Re: [css3-break] fragment selectors

> On Apr 20, 2016, at 12:13, Lea Verou <lea@verou.me> wrote:
> 
> 
>> On 19Apr, 2016, at 21:35, Florian Rivoal <florian@rivoal.net> wrote:
>> 
>> 
>> On Apr 20, 2016, at 04:07, Lea Verou <lea@verou.me> wrote:
>>>> This is inherent to the way pseudo classes work, so we cannot have a pseudo class which matches or not depending on the result of layout.
>>> 
>>> Yes we can, and we do: ::first-line.
>>> I can almost imagine the CSS WG discussion about cycles if ::first-line was proposed now, yet it's implemented everywhere and works just fine.
>> 
>> First, as Tab pointed out, while we have ::first-line, it is a mess of difficult interop issues that we have yet to sort out. I am confident we eventually will, but we're not there yet and it is far from an easy one.
> 
> Interop issues on edge cases most authors do not run into. If you ask the average CSS author what they think of ::first-line, I guarantee you, interop issues will not be on their list of things to say. I'm not trying to trivialize interop, but let's not lose sight of the bigger picture.

Interop issues with first line are not hit all that often because first line isn't used all that often. This is a problem I want to solve, but it's going to take a while to sort out in the more general case than ::first-line.

But even when we do, I don't see how it lets us solve this use case.

>> Can we solve the use case with ::nth-fragment then? Actually I don't think so, because to do so, we'd need to select the first and the last fragments, to style the first top border and the last bottom border differently from the other borders. Selecting the first fragment is doable, but selecting the last one isn't, for a variant of the same reason as above: the properties applied by a ::last-fragment (or ::nth-last-fragment) cannot change whether there is a last fragment, but they can change which fragment is the last, which is just as bad. Just try to think of what font-size:50em or border-top-width:80vh or width:5px etc would mean if applied through such a pseudo element. You've just hit an infinite loop again.
> 
> I assumed we'd get the entire suite of nth stuff, including ::nth-last-fragment.
> 
> And like I suggested, styling on ::nth-*-fragment() would not affect fragmentation, which alleviates all of these concerns.

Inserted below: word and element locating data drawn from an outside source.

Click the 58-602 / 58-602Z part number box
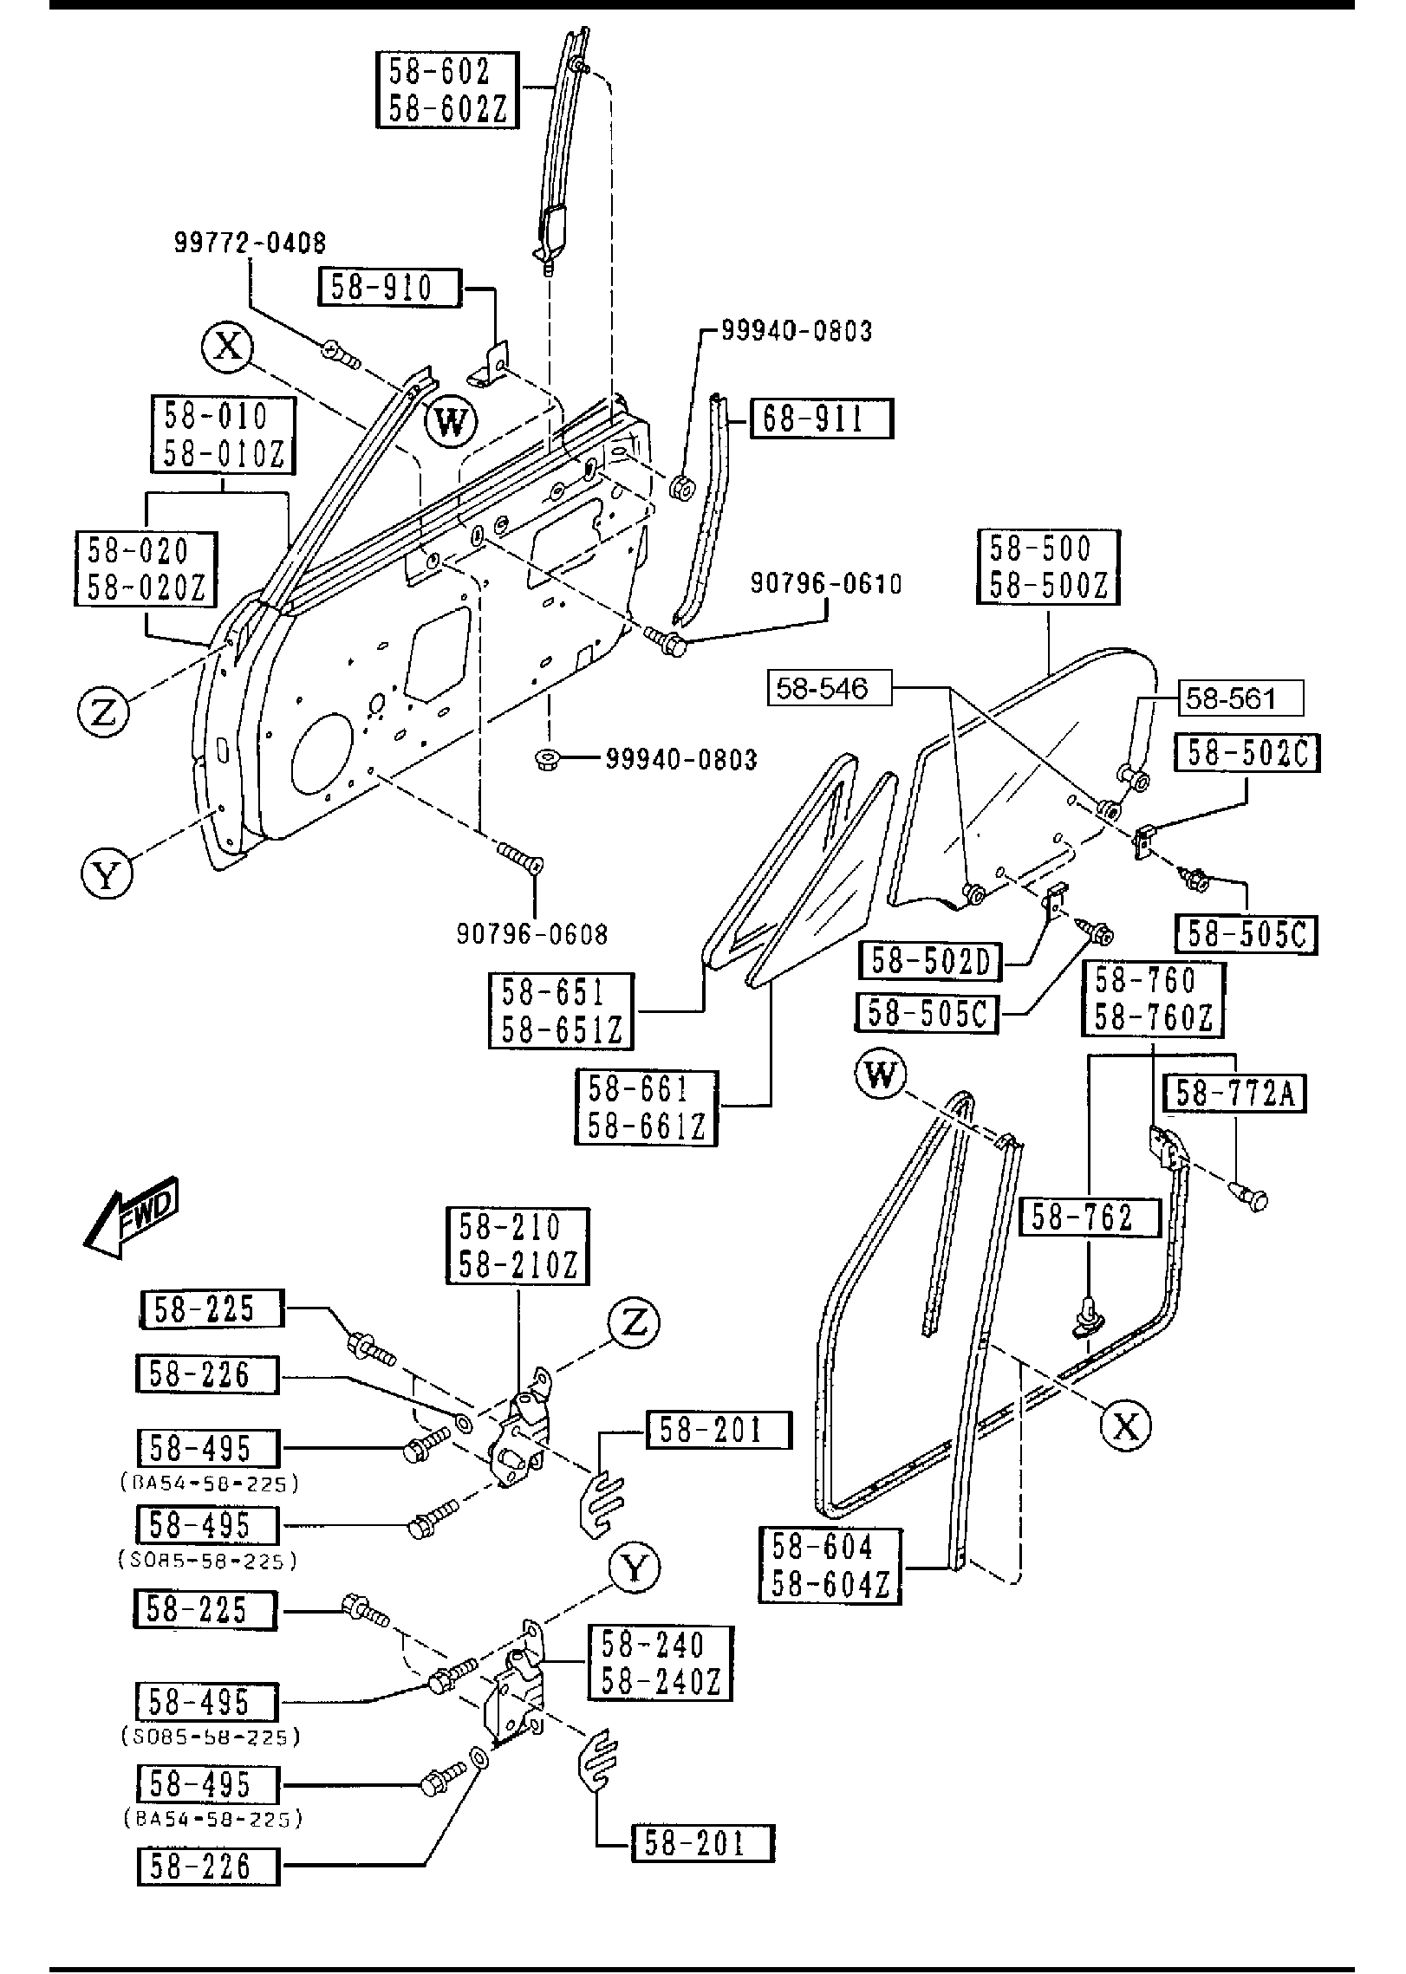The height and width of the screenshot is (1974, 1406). click(x=447, y=90)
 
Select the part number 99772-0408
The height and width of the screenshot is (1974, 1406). click(x=250, y=242)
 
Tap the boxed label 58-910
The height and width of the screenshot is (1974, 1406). click(x=388, y=287)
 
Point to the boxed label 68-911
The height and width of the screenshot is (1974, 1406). click(x=820, y=419)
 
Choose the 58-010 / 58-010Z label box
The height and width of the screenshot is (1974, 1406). click(x=223, y=435)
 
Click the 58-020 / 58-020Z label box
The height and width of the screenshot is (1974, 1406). click(x=146, y=569)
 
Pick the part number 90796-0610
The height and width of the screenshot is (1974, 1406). click(x=825, y=583)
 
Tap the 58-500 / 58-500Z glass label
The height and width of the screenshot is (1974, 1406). click(x=1048, y=568)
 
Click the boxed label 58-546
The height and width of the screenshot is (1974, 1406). click(x=829, y=689)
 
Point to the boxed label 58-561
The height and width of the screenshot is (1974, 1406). click(x=1240, y=698)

How do you make this not affect fragmentation?

If you just treat each fragment as unbreakable independent boxes, whose content doesn't flow from one to the other, then you're going to have overflow / undefiled problems all the time as soon as you try and use them, making them mostly unusable.

>> A (set of) properties that could let you change the appearance (but not the size, otherwise we're looping again) of the border-before-a-break and of the border-after-a-break might just work.
> 
> Whitelisting properties is recipe for disaster. We've seen it fail in tons of cases, for no real reason, just developers and spec authors forgetting to include new properties (e.g. look at the allowed styles for :visited, which don't even include box-shadow). I really hope we don't go down that path.

I wasn't whitelisting properties here. I was introducing new properties that affect the appearance of the border next to a break. I may or may not be a good idea, but I don't understand how your comment relates to my suggestion.

As for white-listing/blacklisting in general, on pseudo classes it is a hack to deal with security problems, and admittedly it is a fragile hack. On pseudo elements however, it is no different from saying saying what kind of things a property applies to in its "Applies to" line in the prop def table.